Friday, February 15, 2013

Can a Vegetarian Take Animal-Based Medication? Giving up Candy for Lent? Thoughts on Choosing Suffering

Moses Smashing the Tablets of the Law. Rembrandt van Rijn 
Opus Dei members wear a cilice, a barbed belt, to cause themselves pain. Sourcecho
A friend just received a grim medical diagnosis. As I type this, he is in the hospital.

Google, not God, may be the first thing one turns to after a grim medical diagnosis – either in oneself or in a friend.

Google terrorized me. The first, merciless, webpage I came to felt like a series of slaps in the face. "Irreversible … cannot recover." I didn't have to scroll down once to come to this: "make end-of-life plans with your doctor now."

This is one of those diseases where it matters a lot how the person treats his own body. Daily walks are recommended. I warmed to that. I'm a firm believer in walking.

A medication is recommended. The medication is animal-based.

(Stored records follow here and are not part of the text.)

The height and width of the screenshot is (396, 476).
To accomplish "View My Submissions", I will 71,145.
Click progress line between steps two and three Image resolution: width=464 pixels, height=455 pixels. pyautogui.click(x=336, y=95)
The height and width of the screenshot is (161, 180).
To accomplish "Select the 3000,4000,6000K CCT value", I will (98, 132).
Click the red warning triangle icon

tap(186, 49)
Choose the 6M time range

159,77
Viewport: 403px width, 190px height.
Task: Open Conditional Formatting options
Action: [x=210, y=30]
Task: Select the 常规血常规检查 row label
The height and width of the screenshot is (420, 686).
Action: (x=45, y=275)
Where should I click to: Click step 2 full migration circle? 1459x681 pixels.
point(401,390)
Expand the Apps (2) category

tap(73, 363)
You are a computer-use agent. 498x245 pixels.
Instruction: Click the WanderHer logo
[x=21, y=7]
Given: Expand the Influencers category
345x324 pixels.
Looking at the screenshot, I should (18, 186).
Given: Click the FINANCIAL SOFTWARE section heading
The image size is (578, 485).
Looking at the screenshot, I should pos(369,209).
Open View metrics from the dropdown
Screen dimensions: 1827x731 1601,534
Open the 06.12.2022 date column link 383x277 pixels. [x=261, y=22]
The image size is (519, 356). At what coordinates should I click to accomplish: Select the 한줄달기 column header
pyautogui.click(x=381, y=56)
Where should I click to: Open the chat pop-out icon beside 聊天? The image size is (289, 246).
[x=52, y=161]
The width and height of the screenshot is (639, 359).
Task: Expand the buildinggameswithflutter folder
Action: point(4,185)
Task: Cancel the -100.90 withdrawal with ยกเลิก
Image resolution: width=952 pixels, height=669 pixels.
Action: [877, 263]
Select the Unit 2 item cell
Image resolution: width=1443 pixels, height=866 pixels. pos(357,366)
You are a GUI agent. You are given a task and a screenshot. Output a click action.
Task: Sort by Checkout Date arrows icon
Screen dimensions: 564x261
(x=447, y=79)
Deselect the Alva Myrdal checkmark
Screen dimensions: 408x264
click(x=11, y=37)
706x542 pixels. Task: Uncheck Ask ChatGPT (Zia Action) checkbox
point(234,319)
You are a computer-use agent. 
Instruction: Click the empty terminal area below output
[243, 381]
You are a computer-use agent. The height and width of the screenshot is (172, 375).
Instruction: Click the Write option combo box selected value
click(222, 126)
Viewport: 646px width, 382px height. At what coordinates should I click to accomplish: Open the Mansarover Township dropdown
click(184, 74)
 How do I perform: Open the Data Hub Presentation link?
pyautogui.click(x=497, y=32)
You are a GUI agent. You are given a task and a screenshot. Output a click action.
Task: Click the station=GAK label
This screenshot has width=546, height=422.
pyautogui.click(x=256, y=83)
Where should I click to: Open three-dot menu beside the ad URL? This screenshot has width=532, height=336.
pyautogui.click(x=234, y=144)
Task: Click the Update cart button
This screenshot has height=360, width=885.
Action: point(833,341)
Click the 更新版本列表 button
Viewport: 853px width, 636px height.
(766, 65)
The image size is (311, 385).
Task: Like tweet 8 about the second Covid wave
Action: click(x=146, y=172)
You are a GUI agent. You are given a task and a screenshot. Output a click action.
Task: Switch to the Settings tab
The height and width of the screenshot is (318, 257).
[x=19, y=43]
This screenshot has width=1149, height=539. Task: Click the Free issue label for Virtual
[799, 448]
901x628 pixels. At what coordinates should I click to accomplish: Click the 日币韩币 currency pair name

I went out and bought some of this medication. It was expensive for me. I liked that. I liked spending what is, for me, a lot of money for the sake of my friend, and his survival.

My friend is a vegetarian.

I gift wrapped the medication. I presented it to my friend. He was smiling when he received the gift-wrapped package. He stopped smiling when he unwrapped the medication. I think he was angry.

"You know I'm a vegetarian."

I started crying.

This is one of those this-will-kill-you-eventually illnesses where it matters how the patient treats his own body. I want my friend to do everything he can to live as long as he can. If he balks at taking this simple medication because he's a vegetarian – well, God knows what else he'll balk at. Stupid. Petty. Stubborn. Perverse. One foot in the grave of his own digging.

I couldn't stop crying.

***

After my crying, and his anger, subsided, we talked. We're working class, from New Jersey. Our parents were Eastern European immigrants and World War II survivors. We're blunt. We cut to the chase.

"You don't respect me," he said.

"I think you suffer from scrupulosity," I said.

I love being Catholic. Catholics have been thinking about all the big stuff for a long time, and we have a term for it, usually in Latin.

"Scrupulosity is where people get fixated on trivial questions of sin and virtue. It isn't real morality. It's like obsessive compulsive disorder, but over questions of religious right and wrong. Saint Ignatius Loyola obsessed on stepping on two straws that had fallen into the shape of a cross.

Ignatius recognized that stepping on a cross shape was not a sin, but that Satan was tempting him – not with sin but with thoughts of sin. Tempting him to lose his sense of perspective and proportion. Tempting him to obsess on small matters, to be so blinded that he thought that small matters deserve the attention that big matters deserve."

My friend said that he does not want to kill.

That's good. Not wanting to kill is good.

"But we're talking about animals," I said. "God gives dominion to man over animals in Genesis. We are of greater value to God than animals. In the Sermon on the Mount. Jesus says that we are of greater value to God than the birds of the air, whom God also loves and values. In the book of Acts, God orders Peter to kill and eat animals."

My friend looked at me dubiously. I think he concluded that I was making all these verses up just to win an argument. But they are in the Bible. And while I like, and even insist on, winning arguments, seeing my friend survive for as long as he can was my real desire.

He knows I'm Catholic. He played what he thought was his trump card. "St. Francis was a vegetarian."

Now, here's my little secret. Yes, I am Catholic. Proudly so. Yes, I went to St. Francis School. But I've got some issues with St. Francis.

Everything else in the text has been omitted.